After (hybrid local+cloud framing): "We built the intelligent routing layer between local and cloud inference — companies keep sensitive data local and cut cloud costs 60%+, with zero code changes" → Enterprise angle. Privacy + cost. Defensible with Hosung's systems background.

Saved 2026-03-17 — from conversation research session

RouteLLM Analysis (added 2026-03-17)

Full deep dive: Startup/routellm-deep-dive.md

What it is: Open-source binary router from LMSYS / UC Berkeley (same team as Chatbot Arena). ICLR 2025. 4,700+ stars.

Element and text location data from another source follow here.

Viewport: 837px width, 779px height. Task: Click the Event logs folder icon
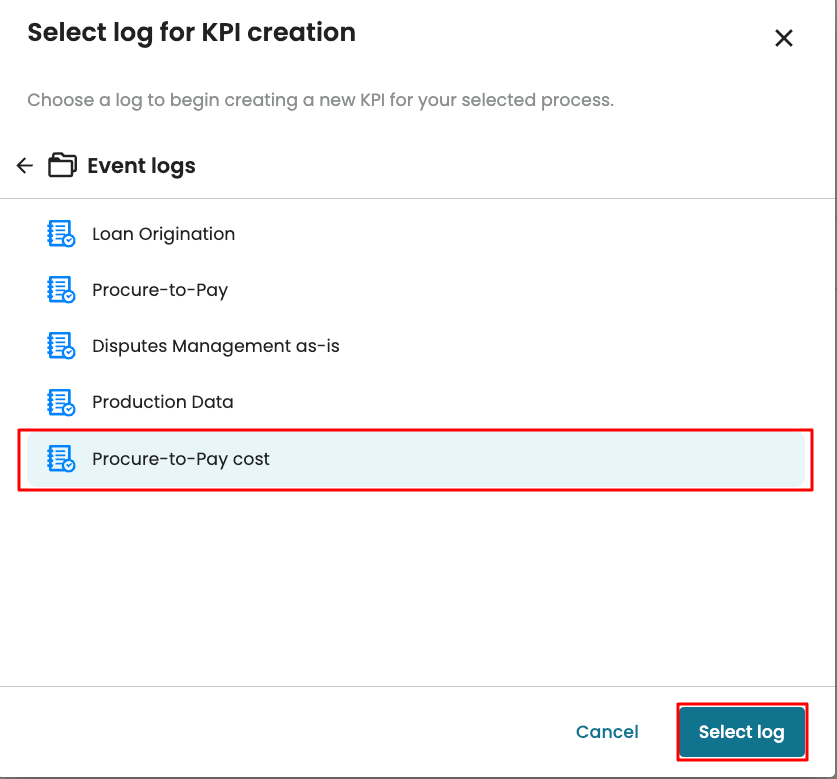(x=62, y=166)
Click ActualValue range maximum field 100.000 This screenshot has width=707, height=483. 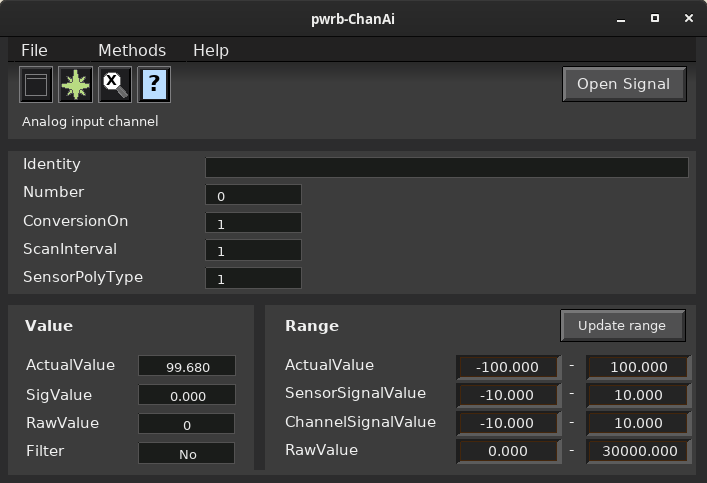tap(638, 367)
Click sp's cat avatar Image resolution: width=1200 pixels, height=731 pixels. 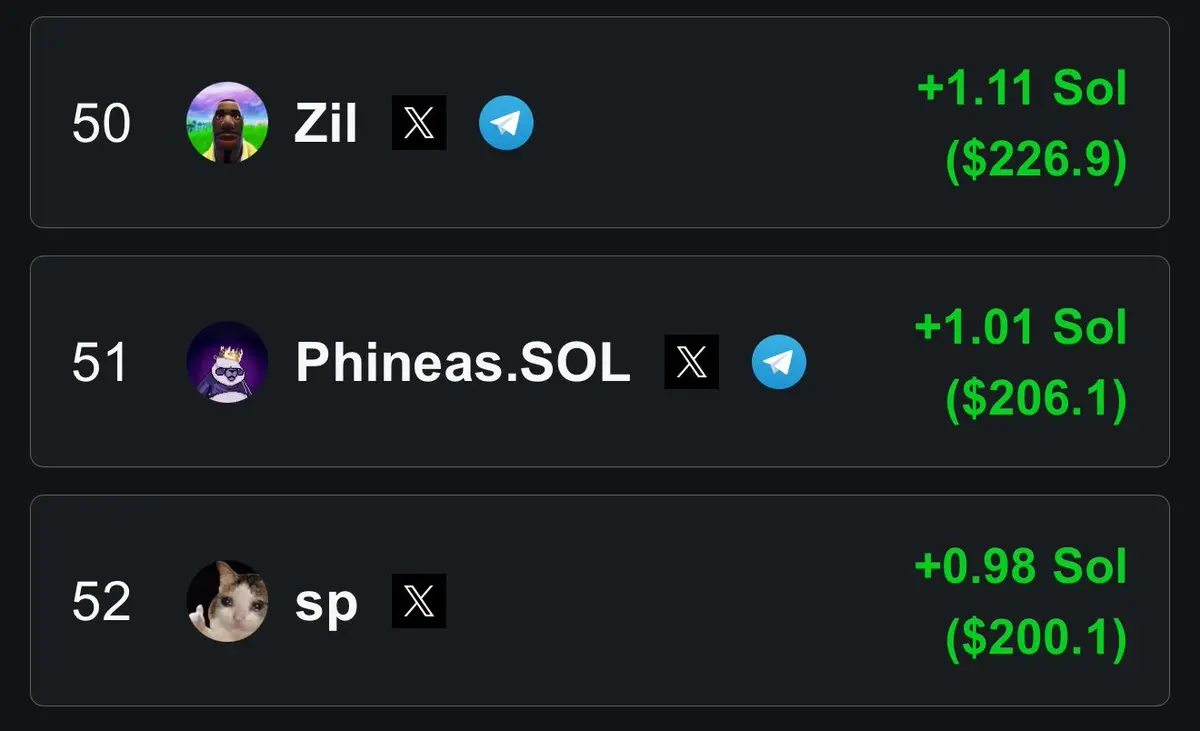[227, 601]
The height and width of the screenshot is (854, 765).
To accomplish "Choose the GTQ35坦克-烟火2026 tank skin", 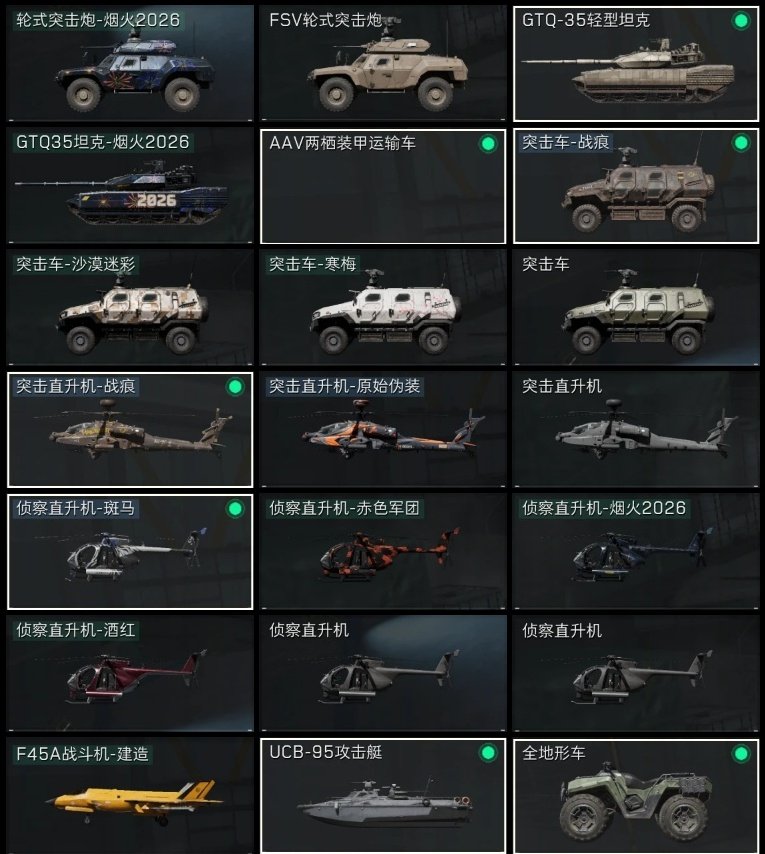I will tap(130, 186).
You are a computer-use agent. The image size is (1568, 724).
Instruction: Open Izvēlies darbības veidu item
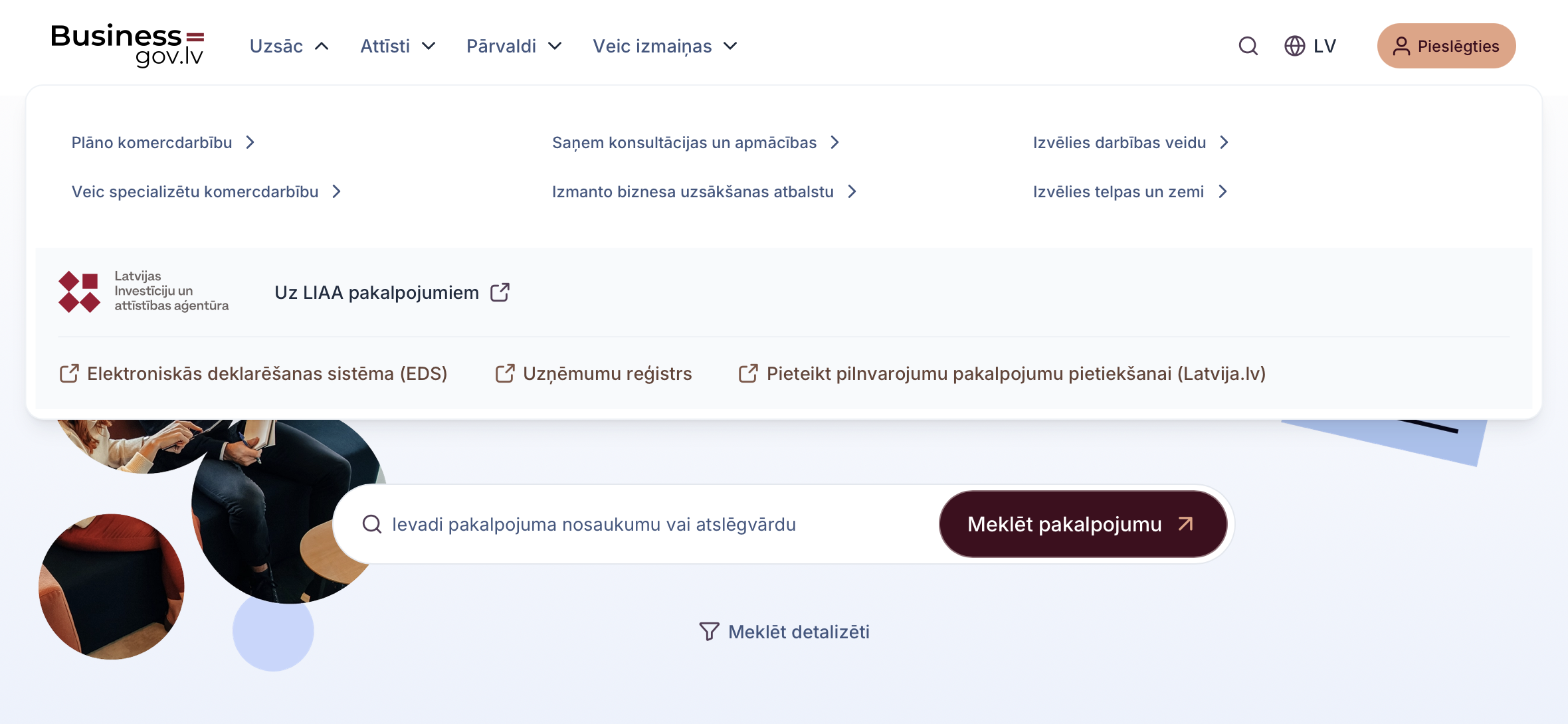[x=1130, y=143]
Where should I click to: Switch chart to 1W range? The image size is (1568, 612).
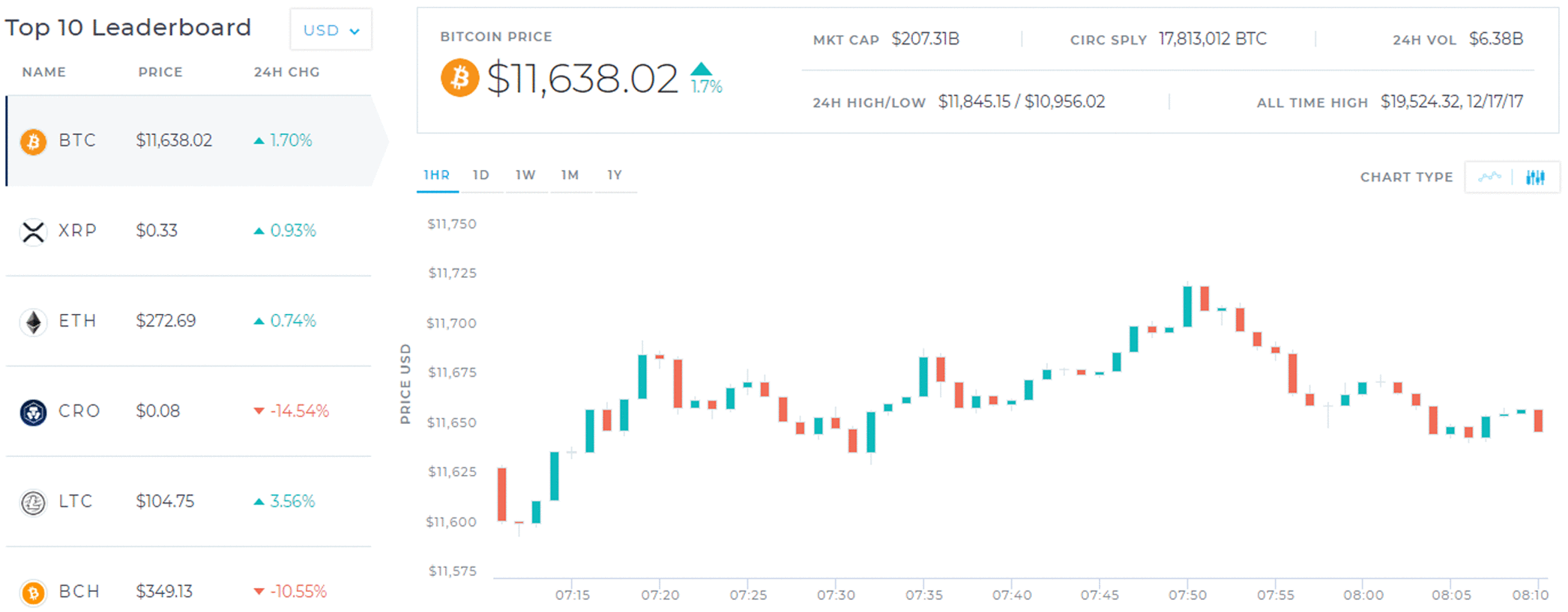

The mechanism: Trains a Matrix Factorization model on 80k Chatbot Arena preference samples. Scores each incoming prompt → routes to strong (GPT-4) or weak (Mixtral) model based on a tunable threshold α.

Benchmark results:

95% GPT-4 performance using only 14% GPT-4 calls on MT Bench
vs. Martian: same quality, >40% cheaper
Overhead: <40ms per request

Cross-model generalization: Works on Claude + Llama without retraining — learns query complexity, not model-specific patterns.

Key gaps (our differentiation):

Gap	What it means for us
Binary routing only	Can't handle a pool of models (local + 3 cloud tiers)
No local inference	Doesn't know Ollama/llama.cpp exist — treats everything as remote API
No system-state	Ignores battery, GPU temp, memory pressure, monthly budget
No agent awareness	Optimizes individual calls, not pipelines
Prompt leaks on scoring	The scoring step itself sends your prompt to the cloud — no privacy

Our strategic options:

Build on top: Use their MF router as the complexity signal layer. Add local inference + system-state layer on top. Fast to build, borrows their academic credibility.
Replace the cloud assumption: Local-first routing where the scoring model runs on-device (prompt never leaves the machine). Privacy as the product. Hosung's C++ daemon is the moat.
Go above: Optimize agent execution graphs holistically — RouteLLM becomes a dep we call internally, not a competitor. Bigger build, much harder to replicate.